La gripe AH1N1 ha generado alarma desde México hasta Nueva Zelanda, pero un número creciente de científicos en EE.UU. coincide en que la nueva cepa es relativamente benigna en comparación con las que causaron pandemias en el pasado.

De hecho, no falta quien señale que el virus AH1N1 podría resultar mucho menos letal que la gripe común, que provoca alrededor de 36.000 muertes al año en Estados Unidos y entre 250.000 y 500.000 alrededor del mundo.

"Basándonos en los datos que tenemos hasta la fecha, diría que se trata de una cepa moderada", dijo a Efe Mary Nettleman, presidenta del Departamento de Medicina de la Universidad Estatal de Michigan.

Durante el momento álgido de la temporada de gripe se pueden registrar 1.000 casos en una semana y a pesar de que ahora estamos realmente buscando infectados, en Estados Unidos sólo hay 109 afectados", indicó Nettleman.

"O sea que o bien no se está extendiendo tan rápido como creemos o es una cepa relativamente benigna", añadió la experta, quien precisó que el virus "todavía puede evolucionar", aunque dijo que para convertirse en una modalidad mucho más mortífera tendría que pasar cierto tiempo.

"Generalmente se necesita toda una temporada para que eso ocurra", afirmó.

Precisamente hoy el diario Los Angeles Times indica en uno de sus artículos que un número creciente de pruebas preliminares, modelos epidemiológicos y simples cálculos matemáticos sugieren que es probable que el peor de los escenarios no se materialice.

"Este virus no tiene ni de lejos la capacidad de provocar muertes que la del virus (de la gripe) de 1918", que se cobró la vida de unos 50 millones de personas alrededor del mundo, dijo al diario Richard Webby, un destacado virólogo de la gripe del Hospital de Investigación Infantil Jude en Memphis (Tennessee).

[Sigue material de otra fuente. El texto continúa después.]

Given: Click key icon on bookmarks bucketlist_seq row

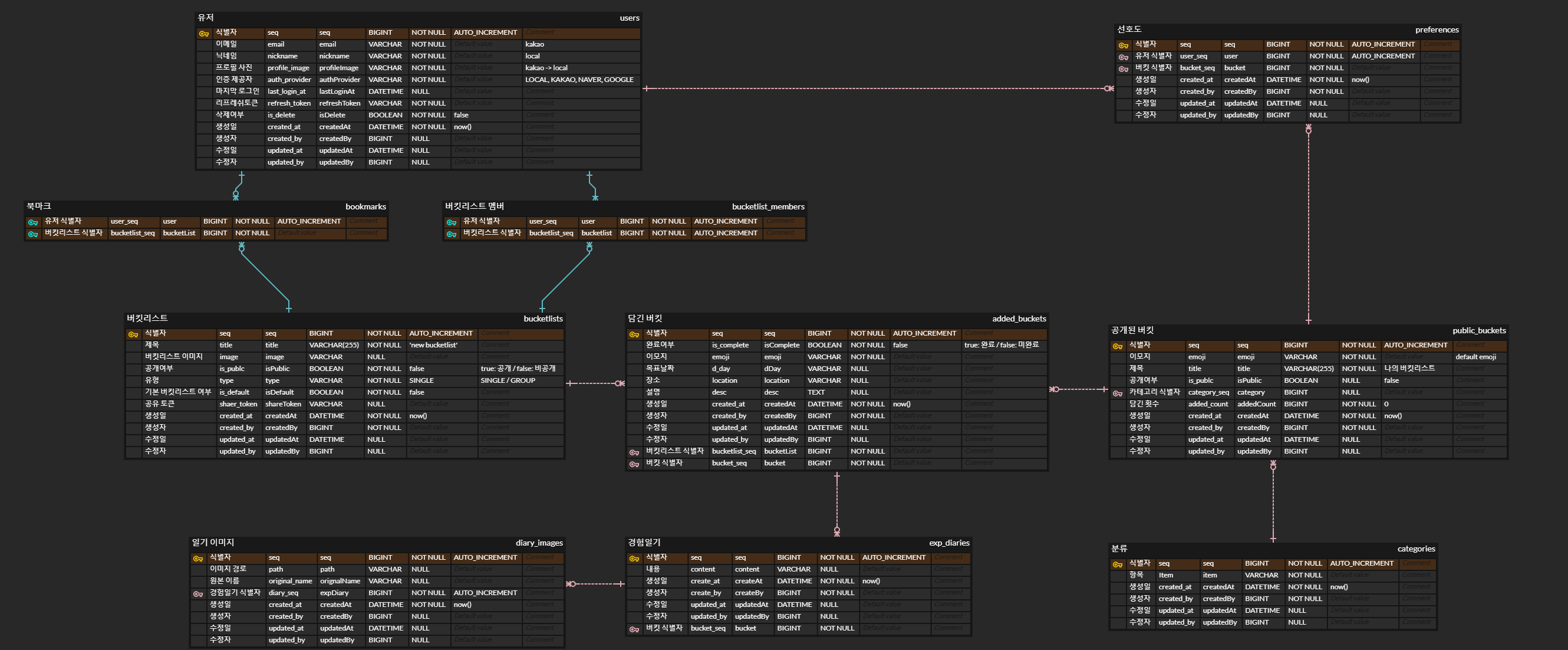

El Centro para el Control y Prevención de Enfermedades (CDC) y los Institutos Nacionales de Salud de Estados Unidos divulgaron el lunes la secuencia genética del virus.

Miles de científicos comenzaron a analizar entonces los datos y la conclusión generalizada parece ser que la cepa H1N1 es mucho menos mortífera que la que provocó la catástrofe en 1918 y también menos peligrosa que el mortífero virus H5N1 de la gripe aviar.